(Entries from a dataset)
______

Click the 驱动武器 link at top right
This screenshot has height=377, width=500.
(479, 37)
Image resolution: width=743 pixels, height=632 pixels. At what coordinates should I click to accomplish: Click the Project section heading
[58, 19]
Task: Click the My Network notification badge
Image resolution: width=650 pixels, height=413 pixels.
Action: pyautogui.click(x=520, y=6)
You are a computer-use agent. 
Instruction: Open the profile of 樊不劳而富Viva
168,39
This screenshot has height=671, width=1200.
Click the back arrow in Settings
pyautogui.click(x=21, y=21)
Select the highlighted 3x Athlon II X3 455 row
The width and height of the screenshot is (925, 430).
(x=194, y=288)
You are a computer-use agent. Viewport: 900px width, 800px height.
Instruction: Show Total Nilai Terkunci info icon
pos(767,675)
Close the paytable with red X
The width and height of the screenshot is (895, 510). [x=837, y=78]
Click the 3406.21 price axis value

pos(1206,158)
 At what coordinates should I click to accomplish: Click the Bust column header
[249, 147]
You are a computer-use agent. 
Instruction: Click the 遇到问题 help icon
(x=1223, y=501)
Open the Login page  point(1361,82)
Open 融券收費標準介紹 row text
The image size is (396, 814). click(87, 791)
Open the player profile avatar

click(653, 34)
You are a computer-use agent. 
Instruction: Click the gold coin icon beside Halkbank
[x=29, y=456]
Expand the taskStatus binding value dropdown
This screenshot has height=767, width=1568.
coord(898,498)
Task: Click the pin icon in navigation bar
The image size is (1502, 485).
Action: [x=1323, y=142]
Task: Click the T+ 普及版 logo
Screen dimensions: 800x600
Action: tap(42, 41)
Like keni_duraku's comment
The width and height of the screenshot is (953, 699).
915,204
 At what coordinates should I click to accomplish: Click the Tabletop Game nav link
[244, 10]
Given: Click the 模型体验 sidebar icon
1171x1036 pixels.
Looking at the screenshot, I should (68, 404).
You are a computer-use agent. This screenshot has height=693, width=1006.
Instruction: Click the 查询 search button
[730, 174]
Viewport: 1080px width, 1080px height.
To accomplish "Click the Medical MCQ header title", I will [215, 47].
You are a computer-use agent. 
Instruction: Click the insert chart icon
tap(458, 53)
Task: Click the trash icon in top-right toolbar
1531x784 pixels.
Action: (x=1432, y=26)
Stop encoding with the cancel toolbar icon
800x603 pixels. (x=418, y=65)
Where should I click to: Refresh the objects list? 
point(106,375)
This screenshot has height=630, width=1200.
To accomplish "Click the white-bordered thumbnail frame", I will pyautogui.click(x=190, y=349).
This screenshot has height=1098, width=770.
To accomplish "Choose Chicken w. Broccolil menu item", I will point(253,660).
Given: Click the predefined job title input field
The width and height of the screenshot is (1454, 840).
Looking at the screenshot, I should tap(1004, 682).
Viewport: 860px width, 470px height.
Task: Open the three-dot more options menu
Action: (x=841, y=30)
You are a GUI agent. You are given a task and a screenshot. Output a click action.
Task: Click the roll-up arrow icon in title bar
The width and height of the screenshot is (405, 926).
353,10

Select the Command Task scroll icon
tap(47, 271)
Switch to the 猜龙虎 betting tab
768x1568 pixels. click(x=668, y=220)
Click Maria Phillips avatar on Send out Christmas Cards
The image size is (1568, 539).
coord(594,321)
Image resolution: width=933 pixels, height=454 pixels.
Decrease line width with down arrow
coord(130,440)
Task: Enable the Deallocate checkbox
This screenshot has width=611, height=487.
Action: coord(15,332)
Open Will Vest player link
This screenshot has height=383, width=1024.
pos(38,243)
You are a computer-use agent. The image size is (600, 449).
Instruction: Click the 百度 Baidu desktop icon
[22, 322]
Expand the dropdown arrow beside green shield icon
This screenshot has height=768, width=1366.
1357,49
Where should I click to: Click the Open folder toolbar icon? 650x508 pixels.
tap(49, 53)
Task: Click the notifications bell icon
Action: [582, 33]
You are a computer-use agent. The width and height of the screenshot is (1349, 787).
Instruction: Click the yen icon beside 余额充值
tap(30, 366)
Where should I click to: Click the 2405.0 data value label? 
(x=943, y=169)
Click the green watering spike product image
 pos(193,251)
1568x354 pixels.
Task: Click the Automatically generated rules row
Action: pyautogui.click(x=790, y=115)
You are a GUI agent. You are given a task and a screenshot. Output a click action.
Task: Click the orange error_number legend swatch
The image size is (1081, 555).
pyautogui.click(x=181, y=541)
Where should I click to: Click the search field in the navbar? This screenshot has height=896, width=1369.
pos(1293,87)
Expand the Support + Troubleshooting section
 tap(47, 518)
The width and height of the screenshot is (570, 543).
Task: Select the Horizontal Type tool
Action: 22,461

______

▶ _PROBLEM_:
Recast these records as a JSON list of strings, one string per line, leaving out blank lines.

▶ _SOLUTION BELOW_:
[
  "Click the 驱动武器 link at top right",
  "This screenshot has height=377, width=500.",
  "(479, 37)",
  "Image resolution: width=743 pixels, height=632 pixels. At what coordinates should I click to accomplish: Click the Project section heading",
  "[58, 19]",
  "Task: Click the My Network notification badge",
  "Image resolution: width=650 pixels, height=413 pixels.",
  "Action: pyautogui.click(x=520, y=6)",
  "You are a computer-use agent. ",
  "Instruction: Open the profile of 樊不劳而富Viva",
  "168,39",
  "This screenshot has height=671, width=1200.",
  "Click the back arrow in Settings",
  "pyautogui.click(x=21, y=21)",
  "Select the highlighted 3x Athlon II X3 455 row",
  "The width and height of the screenshot is (925, 430).",
  "(x=194, y=288)",
  "You are a computer-use agent. Viewport: 900px width, 800px height.",
  "Instruction: Show Total Nilai Terkunci info icon",
  "pos(767,675)",
  "Close the paytable with red X",
  "The width and height of the screenshot is (895, 510). [x=837, y=78]",
  "Click the 3406.21 price axis value",
  "pos(1206,158)",
  " At what coordinates should I click to accomplish: Click the Bust column header",
  "[249, 147]",
  "You are a computer-use agent. ",
  "Instruction: Click the 遇到问题 help icon",
  "(x=1223, y=501)",
  "Open the Login page  point(1361,82)",
  "Open 融券收費標準介紹 row text",
  "The image size is (396, 814). click(87, 791)",
  "Open the player profile avatar",
  "click(653, 34)",
  "You are a computer-use agent. ",
  "Instruction: Click the gold coin icon beside Halkbank",
  "[x=29, y=456]",
  "Expand the taskStatus binding value dropdown",
  "This screenshot has height=767, width=1568.",
  "coord(898,498)",
  "Task: Click the pin icon in navigation bar",
  "The image size is (1502, 485).",
  "Action: [x=1323, y=142]",
  "Task: Click the T+ 普及版 logo",
  "Screen dimensions: 800x600",
  "Action: tap(42, 41)",
  "Like keni_duraku's comment",
  "The width and height of the screenshot is (953, 699).",
  "915,204",
  " At what coordinates should I click to accomplish: Click the Tabletop Game nav link",
  "[244, 10]",
  "Given: Click the 模型体验 sidebar icon",
  "1171x1036 pixels.",
  "Looking at the screenshot, I should (68, 404).",
  "You are a computer-use agent. This screenshot has height=693, width=1006.",
  "Instruction: Click the 查询 search button",
  "[730, 174]",
  "Viewport: 1080px width, 1080px height.",
  "To accomplish \"Click the Medical MCQ header title\", I will [215, 47].",
  "You are a computer-use agent. ",
  "Instruction: Click the insert chart icon",
  "tap(458, 53)",
  "Task: Click the trash icon in top-right toolbar",
  "1531x784 pixels.",
  "Action: (x=1432, y=26)",
  "Stop encoding with the cancel toolbar icon",
  "800x603 pixels. (x=418, y=65)",
  "Where should I click to: Refresh the objects list? ",
  "point(106,375)",
  "This screenshot has height=630, width=1200.",
  "To accomplish \"Click the white-bordered thumbnail frame\", I will pyautogui.click(x=190, y=349).",
  "This screenshot has height=1098, width=770.",
  "To accomplish \"Choose Chicken w. Broccolil menu item\", I will point(253,660).",
  "Given: Click the predefined job title input field",
  "The width and height of the screenshot is (1454, 840).",
  "Looking at the screenshot, I should tap(1004, 682).",
  "Viewport: 860px width, 470px height.",
  "Task: Open the three-dot more options menu",
  "Action: (x=841, y=30)",
  "You are a GUI agent. You are given a task and a screenshot. Output a click action.",
  "Task: Click the roll-up arrow icon in title bar",
  "The width and height of the screenshot is (405, 926).",
  "353,10",
  "Select the Command Task scroll icon",
  "tap(47, 271)",
  "Switch to the 猜龙虎 betting tab",
  "768x1568 pixels. click(x=668, y=220)",
  "Click Maria Phillips avatar on Send out Christmas Cards",
  "The image size is (1568, 539).",
  "coord(594,321)",
  "Image resolution: width=933 pixels, height=454 pixels.",
  "Decrease line width with down arrow",
  "coord(130,440)",
  "Task: Enable the Deallocate checkbox",
  "This screenshot has width=611, height=487.",
  "Action: coord(15,332)",
  "Open Will Vest player link",
  "This screenshot has height=383, width=1024.",
  "pos(38,243)",
  "You are a computer-use agent. The image size is (600, 449).",
  "Instruction: Click the 百度 Baidu desktop icon",
  "[22, 322]",
  "Expand the dropdown arrow beside green shield icon",
  "This screenshot has height=768, width=1366.",
  "1357,49",
  "Where should I click to: Click the Open folder toolbar icon? 650x508 pixels.",
  "tap(49, 53)",
  "Task: Click the notifications bell icon",
  "Action: [582, 33]",
  "You are a computer-use agent. The width and height of the screenshot is (1349, 787).",
  "Instruction: Click the yen icon beside 余额充值",
  "tap(30, 366)",
  "Where should I click to: Click the 2405.0 data value label? ",
  "(x=943, y=169)",
  "Click the green watering spike product image",
  " pos(193,251)",
  "1568x354 pixels.",
  "Task: Click the Automatically generated rules row",
  "Action: pyautogui.click(x=790, y=115)",
  "You are a GUI agent. You are given a task and a screenshot. Output a click action.",
  "Task: Click the orange error_number legend swatch",
  "The image size is (1081, 555).",
  "pyautogui.click(x=181, y=541)",
  "Where should I click to: Click the search field in the navbar? This screenshot has height=896, width=1369.",
  "pos(1293,87)",
  "Expand the Support + Troubleshooting section",
  " tap(47, 518)",
  "The width and height of the screenshot is (570, 543).",
  "Task: Select the Horizontal Type tool",
  "Action: 22,461"
]